If it should be urged, that the taking off the duties on foreign wines and spirits, would injure our own staples of beer and cider, I answer that at the worst, the only effect it could possibly produce, would be to benefit the public at the expense of the beer and cider sellers, who, after all, would only be deprived of what ought to be taken from them. In the same proportion that the tax on beer was diminished together with the prices of malt and

labor, the brewer could afford to diminish his price, and this would effectually secure him against all foreign competition. Gentlemen would not drink less beer because wine was cheaper, and the small wines, which alone could come in competition with beer, as far as price is concerned, would not suit the palates of the laboring classes; while, as the brewer could afford to sell cheaper than formerly, the demand for his beer in the foreign market would most likely be increased. Cider I allow is at present much cheaper in France than it is in England; but, as the excise duty on cider would be taken off by this system, and the prices of rent, labor, and provisions, considerably reduced, the price of cider, as well as of beer, would be sufficiently reduced to enable the farmer to compete with the importer of foreign cider, who, in addition to his other expenses, would have to pay for its freightage and insurance against loss.

It will, perhaps, be objected to this system, that it may, in some way or other, be injurious to the interests of our colonies: that, if all the duties were taken off indiscriminately, the low price of East India sugar would ruin the West India planter; and the Canadian timber-merchant could no longer compete with the importer of timber from the Baltic.

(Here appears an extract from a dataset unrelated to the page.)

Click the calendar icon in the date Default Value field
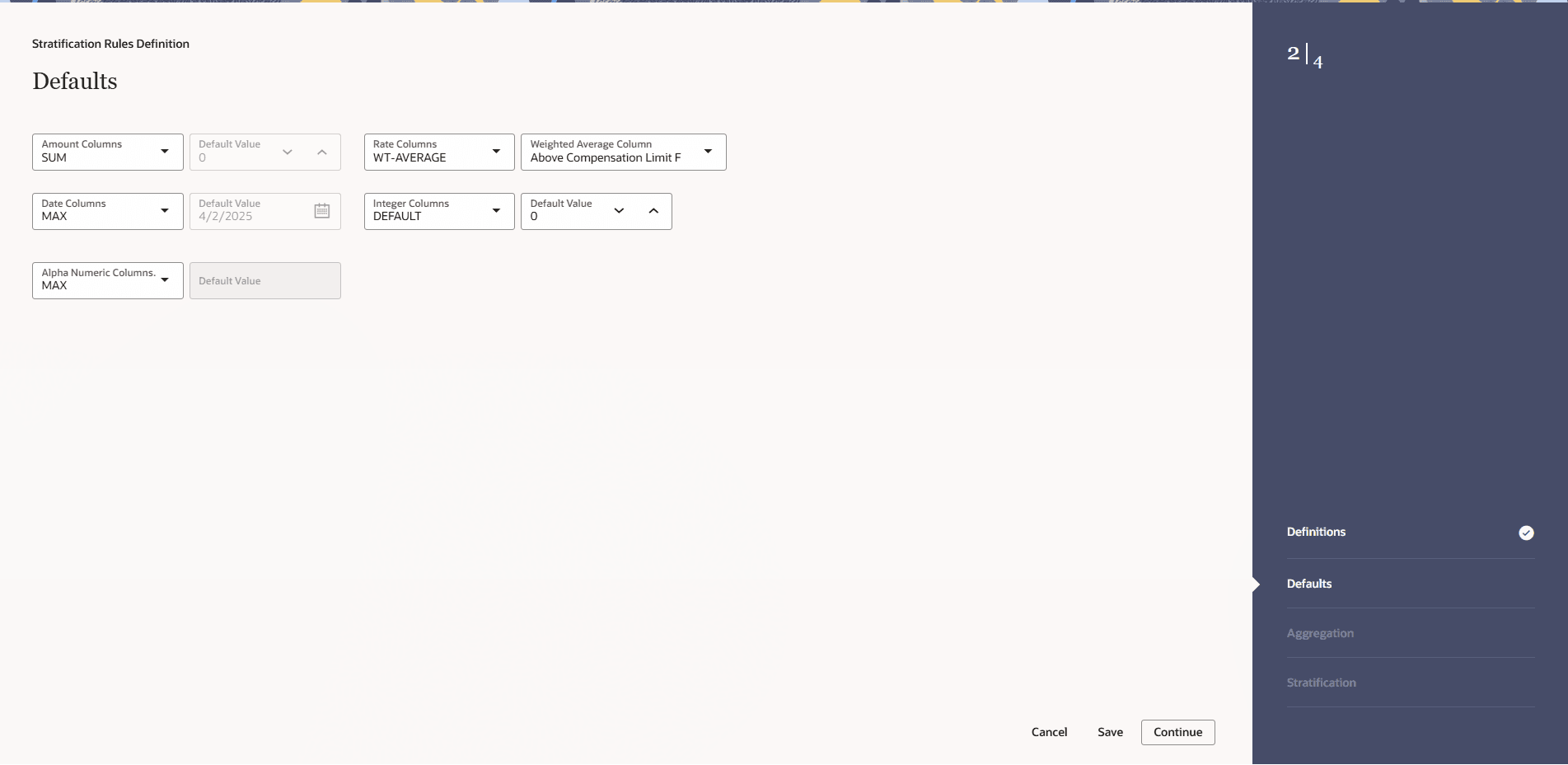Viewport: 1568px width, 765px height. point(321,211)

All this may possibly be true; but it is the duty of a statesman to make laws for the good of the whole community, and not to enrich one part of it at the expense of the other. I can feel for the disappointment of the, probably, well-founded hopes of the West Indian as much as any one, but I do not see why his losses ought to be made good by a tax on the people of England, any more than the losses of the numerous unfortunate speculators of our own country. What, after all, are his claims, beyond those of the thousands and tens of thousands of our own countrymen whose speculations have not answered their expectations? and why is he alone to be indemnified? So long as there was a scarcity of sugar in the market, he took advantage of that scarcity to exact an enormous price for it; but the moment it is found that sugar can be procured from the East Indies at a cheaper rate, he calls on the legislature to lay a prohibitory duty on East India sugar, in order that his own high prices may still be kept up. Formerly, the profits of the West Indian planter were immense, and if owing to a change of circumstances they are now reduced to a more moderate scale, why are the people of England to be taxed in order to make good his losses? Suppose the corn lands, in the south of England, should from henceforth produce double crops, and the price of corn was lowered accordingly; every one would feel for the situation of the northern growers, who, without any fault of their own, would, by this stroke of Providence, be reduced from affluence to modest mediocrity; but no one surely would think of

keeping up the price of corn, to indemnify them, by destroying one half the southern crop; and by the same rule, the people of England are not bound to keep up the price of sugar, to indemnify the West Indian planter, when Providence has been kind enough to furnish us with sugar at a much cheaper rate.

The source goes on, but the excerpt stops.